** WHAT THE EXERCISE ASKS **
For each line of the data below, test for "computer". Report only the number of lines that pass.

** PROVIDED INFORMATION **
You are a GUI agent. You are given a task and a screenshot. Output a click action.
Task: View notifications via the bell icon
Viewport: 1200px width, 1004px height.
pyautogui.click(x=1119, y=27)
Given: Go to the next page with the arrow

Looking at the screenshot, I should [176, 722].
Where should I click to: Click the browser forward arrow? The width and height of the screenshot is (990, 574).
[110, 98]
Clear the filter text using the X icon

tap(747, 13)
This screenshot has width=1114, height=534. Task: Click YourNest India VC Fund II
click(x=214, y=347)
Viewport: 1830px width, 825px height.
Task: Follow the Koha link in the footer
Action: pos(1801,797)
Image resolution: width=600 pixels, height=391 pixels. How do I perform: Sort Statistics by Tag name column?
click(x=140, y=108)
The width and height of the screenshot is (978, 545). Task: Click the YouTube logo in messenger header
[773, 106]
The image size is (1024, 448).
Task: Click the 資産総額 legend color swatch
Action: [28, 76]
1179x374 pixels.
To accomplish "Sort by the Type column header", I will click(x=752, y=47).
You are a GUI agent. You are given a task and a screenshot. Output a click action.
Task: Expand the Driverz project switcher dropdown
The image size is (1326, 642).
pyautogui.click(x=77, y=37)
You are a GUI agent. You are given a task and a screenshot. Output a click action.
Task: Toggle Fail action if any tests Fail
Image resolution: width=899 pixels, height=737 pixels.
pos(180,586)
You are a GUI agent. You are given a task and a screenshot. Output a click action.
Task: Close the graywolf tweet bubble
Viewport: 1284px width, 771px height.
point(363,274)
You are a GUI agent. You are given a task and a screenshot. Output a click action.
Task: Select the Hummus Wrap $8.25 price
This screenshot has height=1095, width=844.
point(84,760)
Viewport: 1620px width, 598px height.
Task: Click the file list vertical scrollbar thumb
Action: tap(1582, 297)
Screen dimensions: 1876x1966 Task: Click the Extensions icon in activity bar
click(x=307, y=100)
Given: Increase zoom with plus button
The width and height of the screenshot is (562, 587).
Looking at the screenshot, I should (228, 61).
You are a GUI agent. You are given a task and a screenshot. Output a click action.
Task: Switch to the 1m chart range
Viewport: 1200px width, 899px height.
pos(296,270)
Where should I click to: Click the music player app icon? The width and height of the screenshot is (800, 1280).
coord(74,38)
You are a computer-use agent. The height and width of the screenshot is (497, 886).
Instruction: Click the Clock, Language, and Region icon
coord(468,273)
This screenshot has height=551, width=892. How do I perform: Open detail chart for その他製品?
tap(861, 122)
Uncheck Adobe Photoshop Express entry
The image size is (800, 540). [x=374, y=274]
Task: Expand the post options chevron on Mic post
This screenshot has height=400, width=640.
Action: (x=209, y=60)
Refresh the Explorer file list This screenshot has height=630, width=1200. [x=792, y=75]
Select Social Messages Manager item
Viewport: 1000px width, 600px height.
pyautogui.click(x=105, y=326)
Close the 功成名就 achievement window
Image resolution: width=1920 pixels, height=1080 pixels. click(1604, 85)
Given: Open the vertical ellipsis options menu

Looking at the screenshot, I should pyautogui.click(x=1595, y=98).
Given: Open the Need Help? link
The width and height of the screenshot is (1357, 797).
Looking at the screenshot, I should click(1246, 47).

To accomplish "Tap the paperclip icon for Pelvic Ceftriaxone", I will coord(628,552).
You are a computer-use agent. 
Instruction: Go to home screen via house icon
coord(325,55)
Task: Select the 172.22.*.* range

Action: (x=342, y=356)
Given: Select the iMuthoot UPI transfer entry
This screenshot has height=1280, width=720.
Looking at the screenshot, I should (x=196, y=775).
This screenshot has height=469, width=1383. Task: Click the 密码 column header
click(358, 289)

** EXERCISE OUTPUT **
2